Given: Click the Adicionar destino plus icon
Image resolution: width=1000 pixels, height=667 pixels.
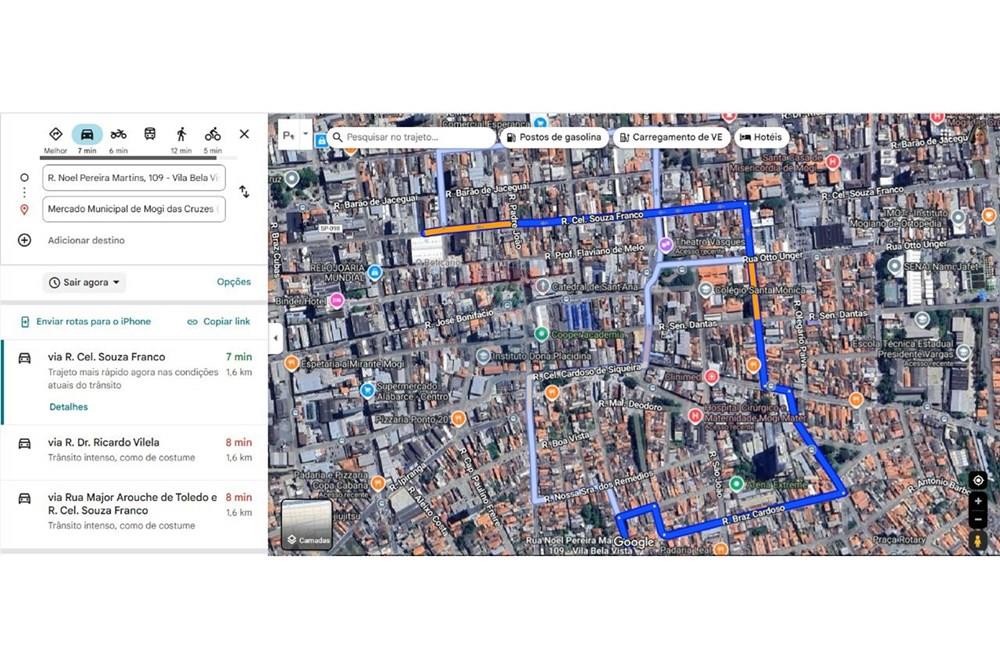Looking at the screenshot, I should (25, 240).
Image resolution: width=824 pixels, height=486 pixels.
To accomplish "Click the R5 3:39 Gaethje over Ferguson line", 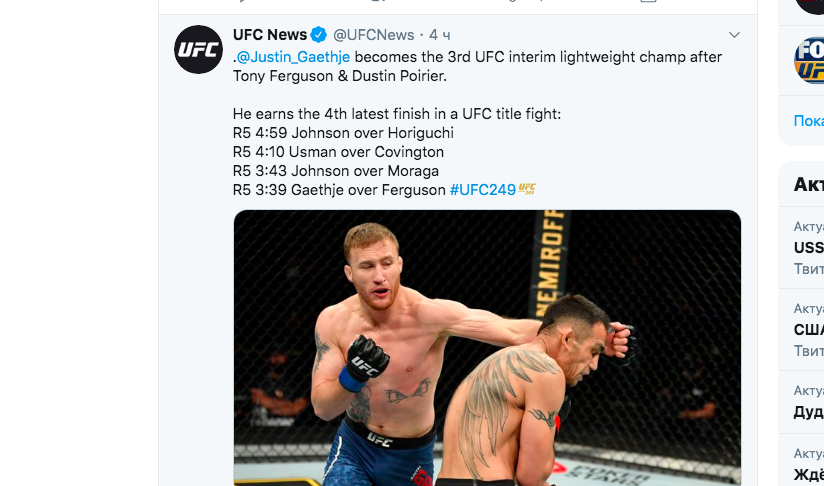I will point(339,190).
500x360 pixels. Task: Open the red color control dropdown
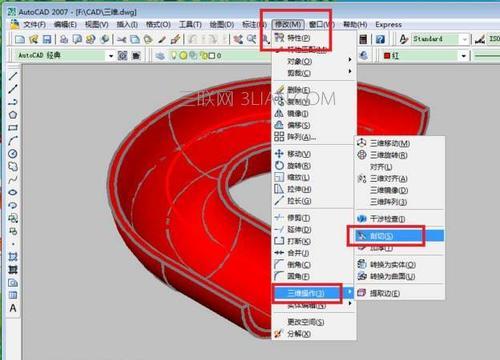(x=463, y=56)
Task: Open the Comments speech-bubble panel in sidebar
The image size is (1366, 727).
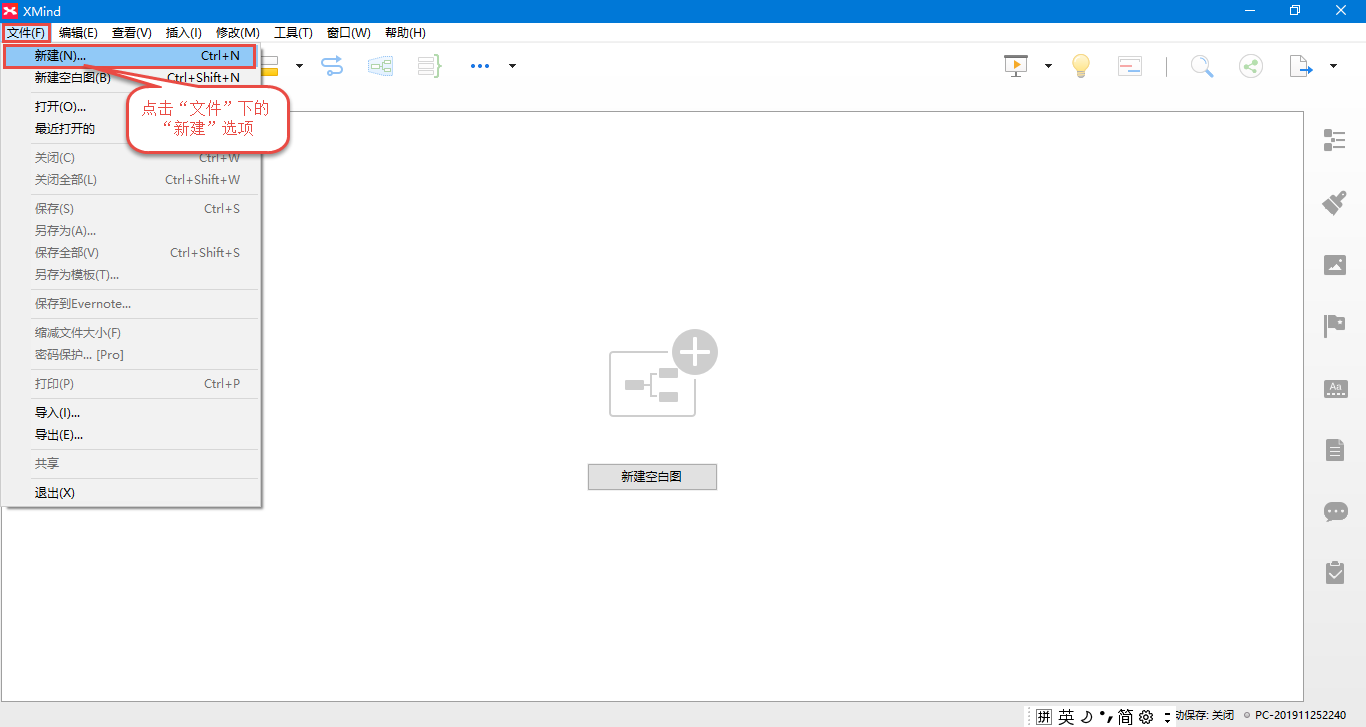Action: (x=1335, y=512)
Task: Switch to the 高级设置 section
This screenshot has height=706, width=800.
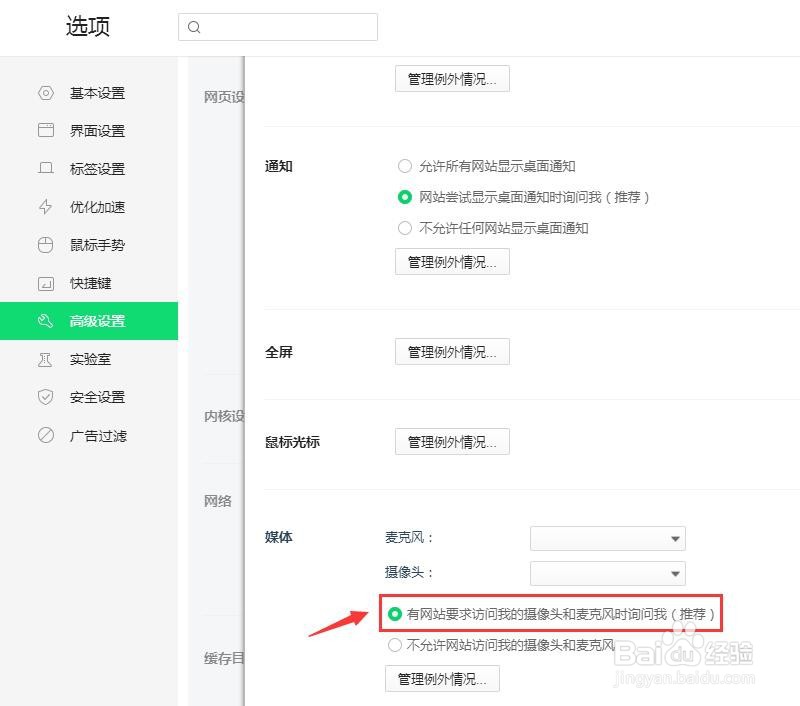Action: point(95,321)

====

* [What the task requires]
Starting at the line containing "500x360 pixels. Task: Open" and ending at the last line of the material, write the lines out again with "dropdown" replaced by "menu" and everything else unchanged. Leave the pictures out.

* [Written solution]
500x360 pixels. Task: Open the red color control menu
(x=463, y=56)
Task: Open the Comments speech-bubble panel in sidebar
The image size is (1366, 727).
Action: (x=1335, y=512)
Task: Switch to the 高级设置 section
This screenshot has height=706, width=800.
Action: point(95,321)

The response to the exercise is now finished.